-- Begin Records for processing --
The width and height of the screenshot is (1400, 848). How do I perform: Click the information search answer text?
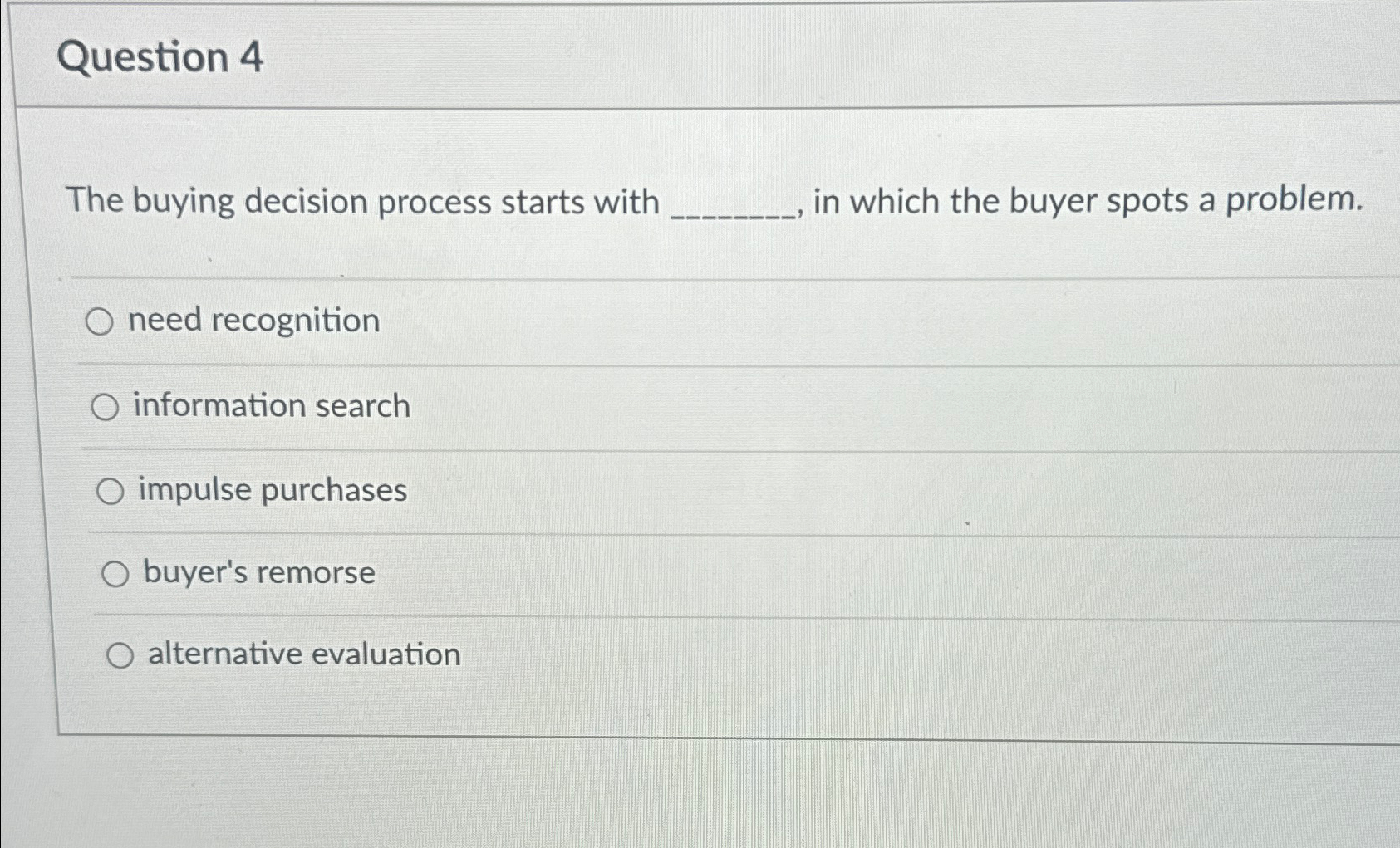[x=272, y=406]
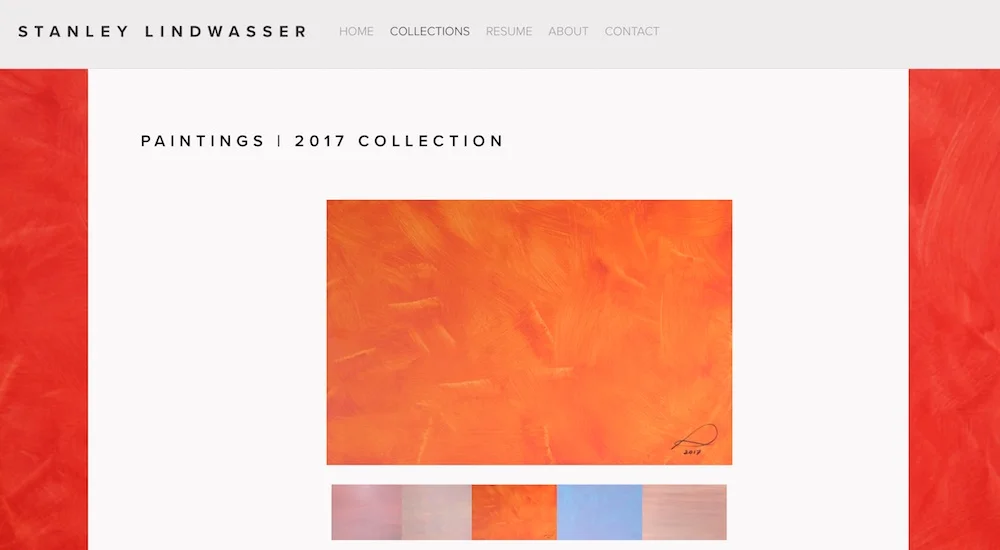Click the 2017 date under the signature
The image size is (1000, 550).
[692, 452]
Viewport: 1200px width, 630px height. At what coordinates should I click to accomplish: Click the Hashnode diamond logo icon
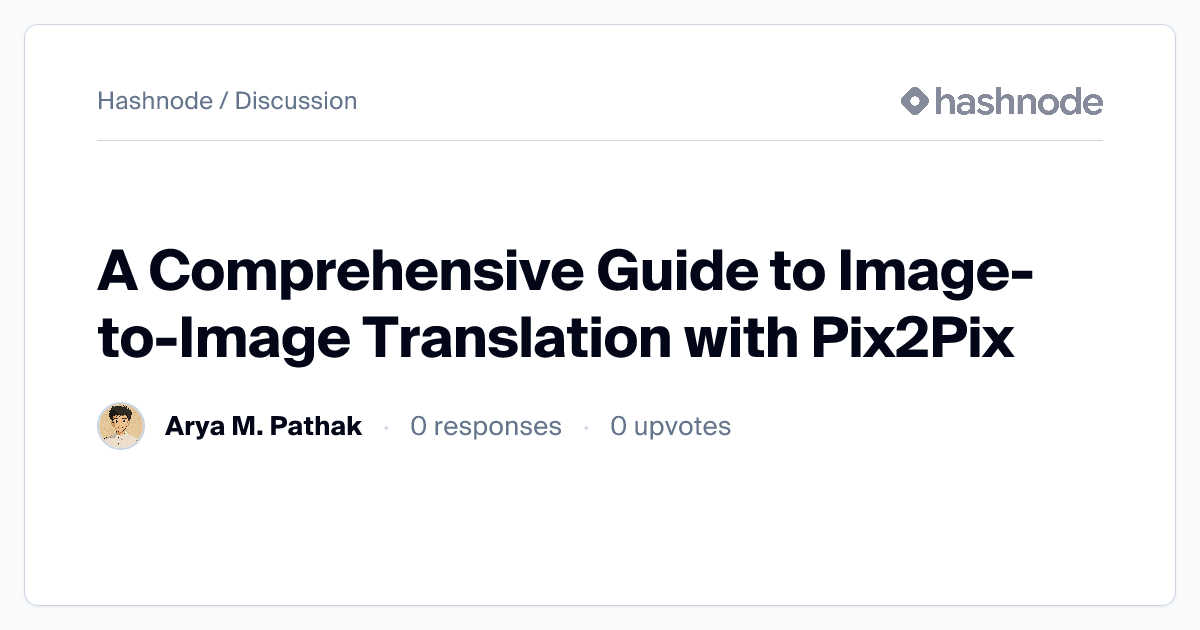tap(915, 101)
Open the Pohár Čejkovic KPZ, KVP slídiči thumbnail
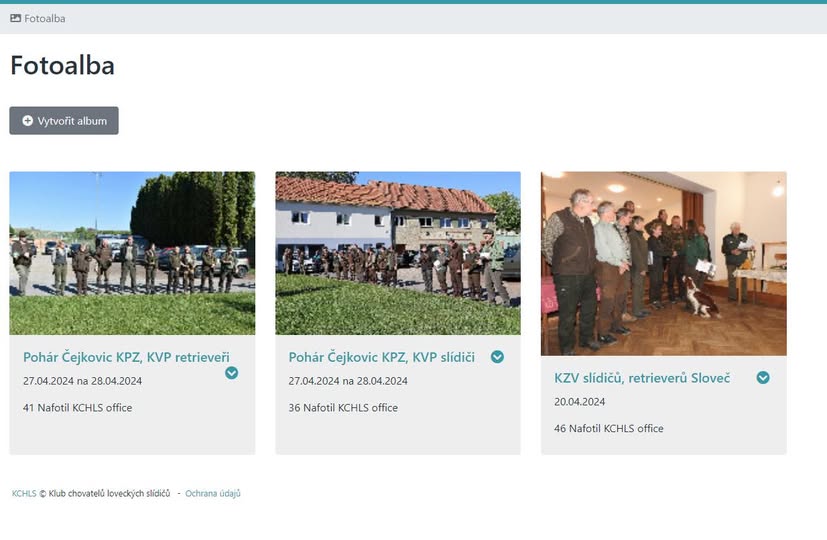827x540 pixels. tap(398, 253)
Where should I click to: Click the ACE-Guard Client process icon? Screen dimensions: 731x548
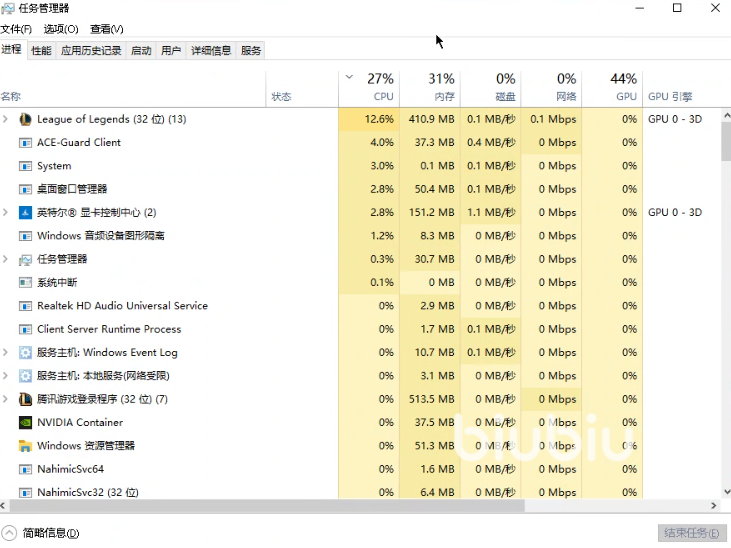[26, 143]
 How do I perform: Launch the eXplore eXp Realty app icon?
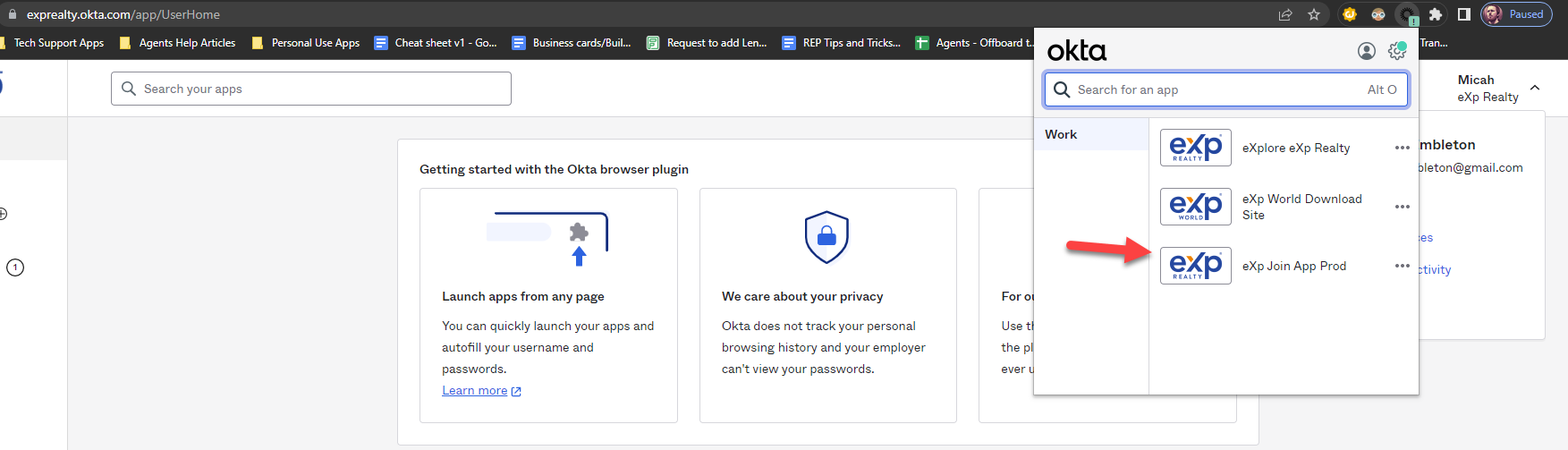tap(1195, 148)
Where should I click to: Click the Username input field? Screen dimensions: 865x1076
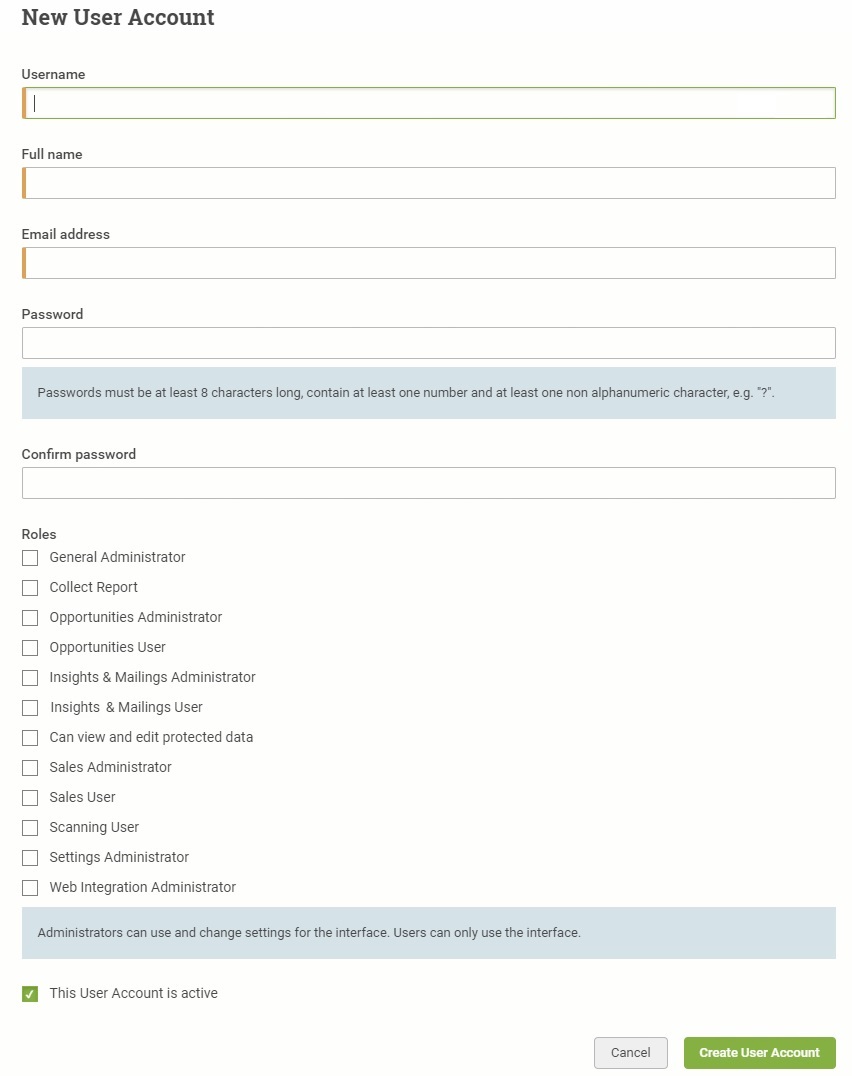point(429,103)
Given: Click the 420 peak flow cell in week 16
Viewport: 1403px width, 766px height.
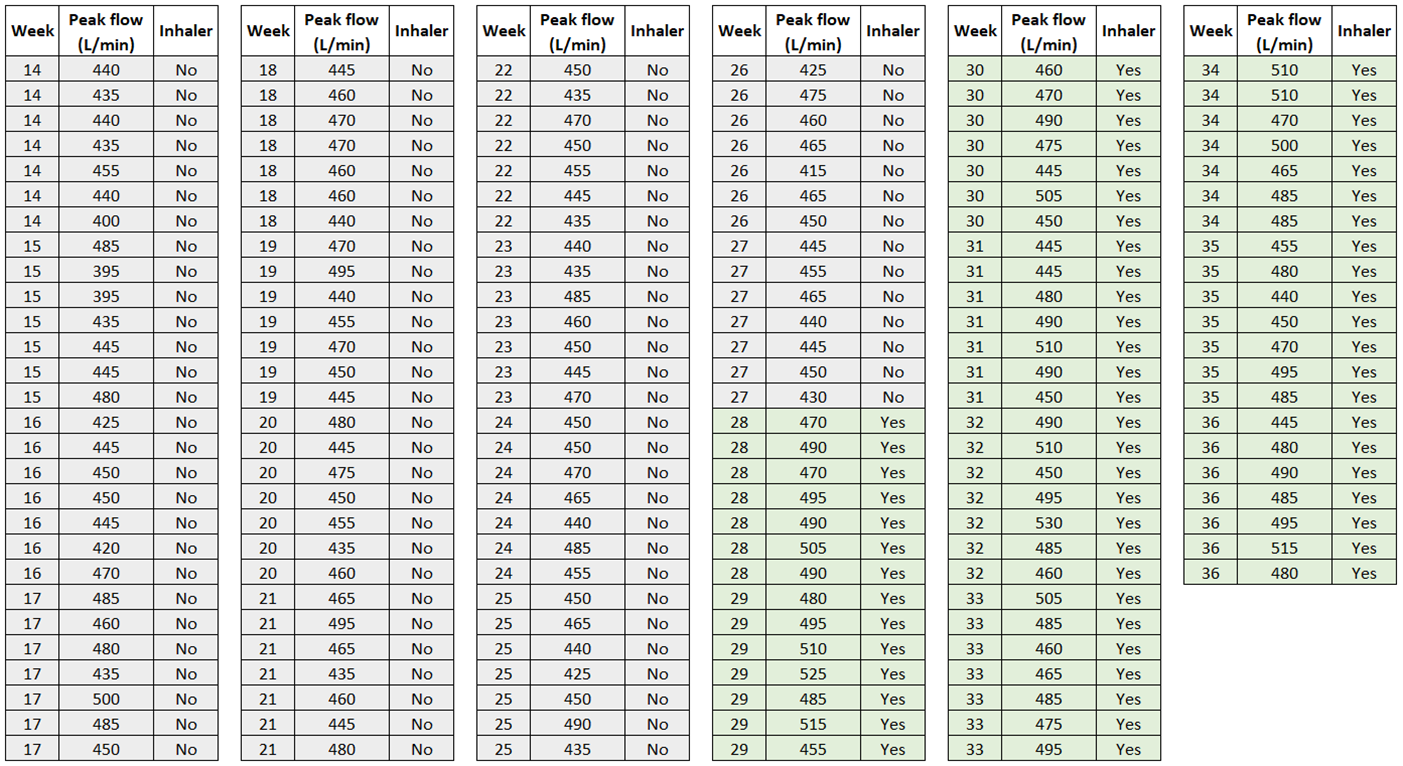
-- End Records for processing --
- Goal of the exercise: Rewrite the records starting at the line that contains "Viewport: 1200px width, 630px" and ending at the end of the records, with "Screen dimensions" changed to "Screen size" and nothing else altered. Leave out the pictures.

- Result for this task:
Viewport: 1200px width, 630px height. At what coordinates should I click to accomplish: Click the Hashnode diamond logo icon
tap(915, 101)
Open the Pohár Čejkovic KPZ, KVP slídiči thumbnail
827x540 pixels. tap(398, 253)
Where should I click to: Click the ACE-Guard Client process icon? Screen size: 731x548
[26, 143]
 How do I perform: Launch the eXplore eXp Realty app icon?
tap(1195, 148)
Where should I click to: Click the Username input field? Screen size: 865x1076
point(429,103)
Given: Click the 420 peak flow cell in week 16
Viewport: 1403px width, 766px height.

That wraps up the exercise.